Rising Chinese star Yijia Zhang releases his debut album this week: Tango Embrace, featuring the music of Piazzolla. This cosmopolitan performer tells us how it all began, why he started a series of charity concerts in China, and why young people are the future of classical music…
Yijia, how did you first get interested in music and start to play the violin?
Music has always been an important part of my life. I was exposed to classical music at a very young age as my family listens to it regularly. Then on my fifth birthday, I received a small violin as a gift from my parents. Immediately, I formed a special connection with the instrument. During my early years, my motivation to learn to play the violin came from the combination of the encouragement I was getting from my teacher and the passion I had for performance.
Which teachers, musicians or other mentors have been most important to you, and how?
The main teacher I studied under in China was Professor Ding Zhinuo, one of most distinguished violin teachers in China. She taught me the foundations of violin technique. She was also the one who encouraged me to study overseas.
Professor Hiroko Yajima was my teacher at Mannes School of Music in New York, where I went for my undergraduate studies. During the four years I studied under her, she improved my technique and overall musicianship in music. She also helped me to grow as a person and influenced my attitude as a professional musician.
After studying in the US, I felt it was time for a change and extend my horizons. I thought I should challenge myself by moving to Europe to explore the roots of classical music. After speaking to the principal during my interview for the Royal Academy of Music, I was certain that studying in the UK was the best choice for me. During my time in UK, I studied with Professor Sophie Langdon from the Royal Academy of Music. She refreshed me with unique practice techniques, such as mental practicing and visualizing, which made my practice skills more efficient. She also enhanced my musicality and musical communication skills. Both Professor Yajima and Professor Langdon were students of Ivan Galamian.
My most memorable master class experience was with Maxim Vengerov, who was one of my childhood idols. His insights into music were incredibly eye opening.
Tell us something about your charity concerts in China, ‘Under the Same Sky’? How and why were you inspired to create these, who are they for and how do they help?

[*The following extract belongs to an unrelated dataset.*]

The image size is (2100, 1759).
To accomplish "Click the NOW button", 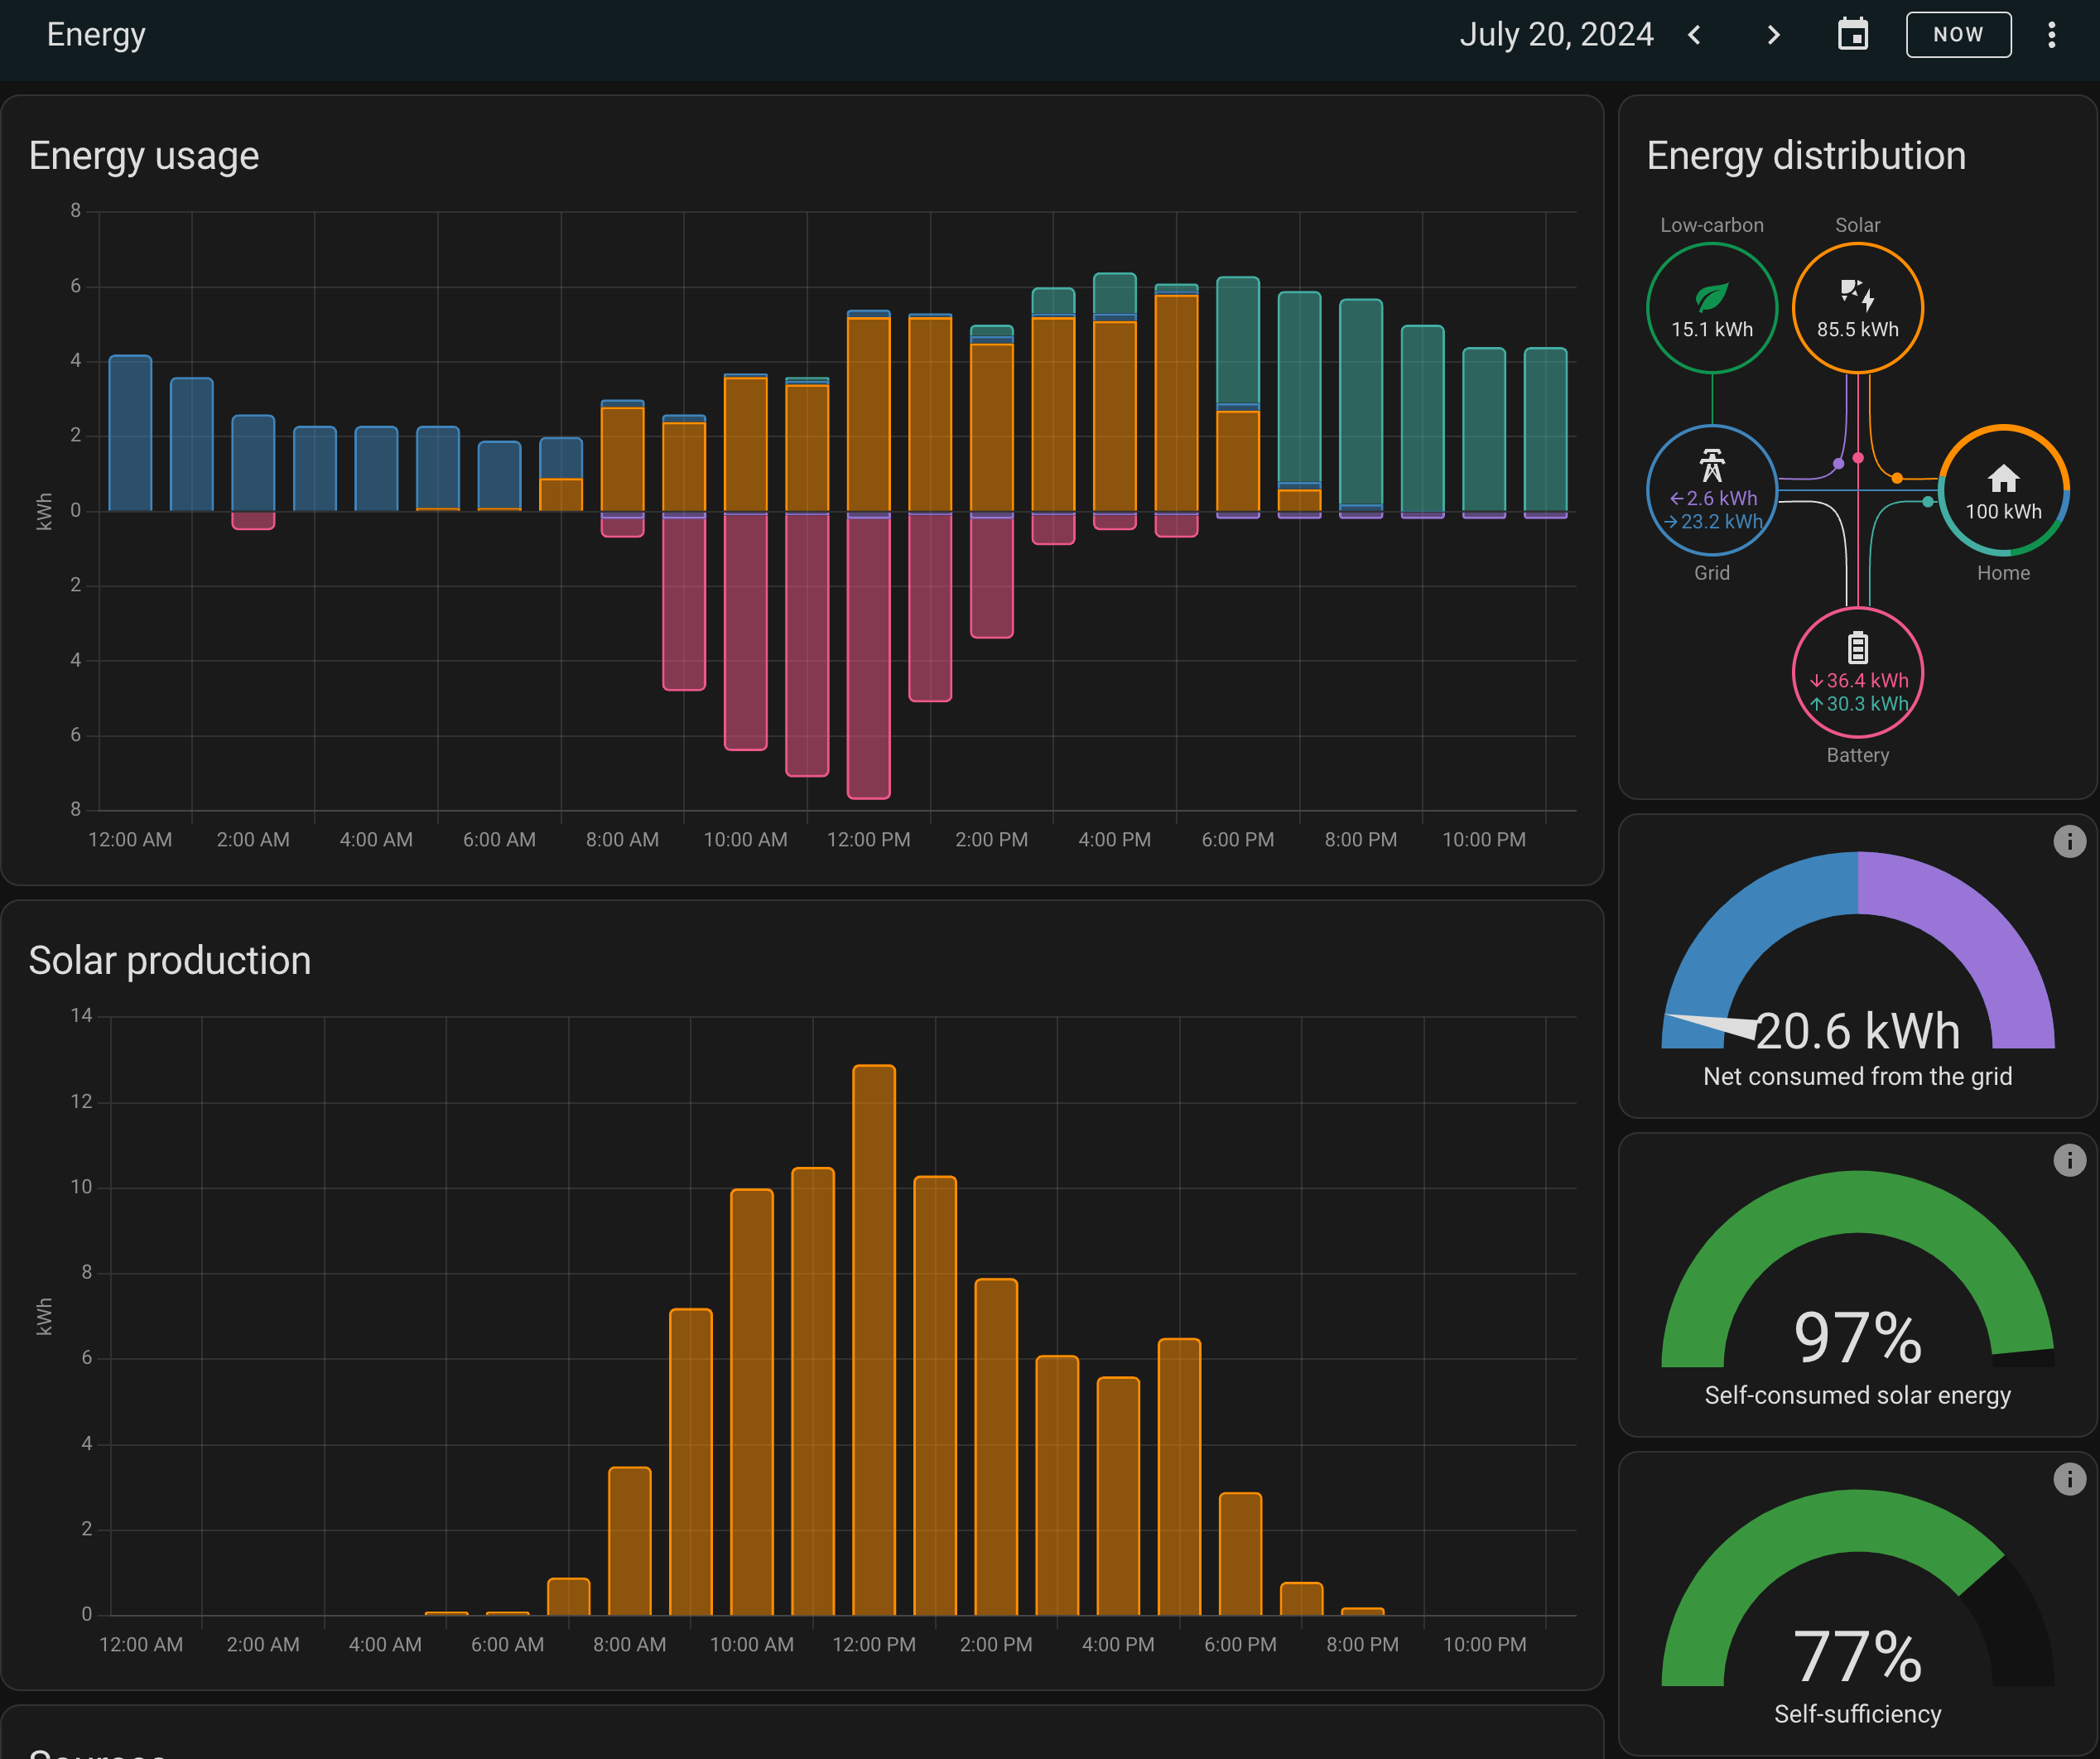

I initially got the idea to do a charity concert when I read an online article about kids who got left behind in my hometown. I then contacted some local authorities to ask if I can do something to help. I pitched to them the idea of doing a charity concert to help raise money for the children, which would help them continue their education. The local authorities responded positively and after discussions, they cooperated with local business organisations that helped set up a foundation. I was taking care of the concert part; we invited both the children and donors to attend the concert. The first concert was a success; I was extremely moved by people’s kind actions and support. The goal of the charity is reflected by its name ‘Under the Same Sky': we wish there to be fewer and fewer youngsters who are left behind. In the past three years, we have had three ‘Under the Same Sky’ concert series and more than 200 children have benefitted from them.
What has it been like to record your first CD? And how come you chose Piazzolla tangoes? Please tell us all about it.
I have always had a general interest in the tango, and more specifically the tango of Astor Piazzolla. ‘Soul of the Tango: The Music of Astor Piazzolla’ is one of my favorite albums recorded by Yo-yo Ma in the 1990s. I still remember the excitement when I first listened to that CD – I was surprised how perfectly a stringed instrument could fit into the tango. Getting the opportunity to record this album was like a dream come true. It was such a magical experience – the right setting, unique arrangement and instrumentation, great musical communication with the six other accomplished musicians I invited to join the recording, everything just clicked into place.
‘Tango Embrace’ is the name of my debut album, which features nine classic pieces from Astor Piazzolla. The official release date of the album is 10 October, 2015.
What is your violin and how did you get it? What qualities do you particularly like about it?
I play a 1780 Nicola Bergonzi violin from Cremona, Italy. I got it from a French dealer and collector when I lived in New York. It was love at first sight; I knew this was the instrument for me as soon as I played the first note with it. Not only is it a beautiful looking instrument, it also has so much colour in the sound. The higher register projects brilliantly while the lower register has incredible depth. For this violin, there are endless possibilities of making musical characters.
Do you think classical music needs to be ‘saved’? If so, what would you do to save it? If not, why not?
In my opinion, classical music is still very much alive and there are so many classical music lovers out there. The fund cutting and shortage of stable jobs in the industry does exist, which makes it a bit more difficult for young classical musicians. But on the other hand, it’s a wonderful thing that more and more young artists have started to take this situation as an opportunity to reach out explore and create innovative projects. I see a bright future with these young artists shaping a new classical music world and I’m very fortunate and excited to be part of that.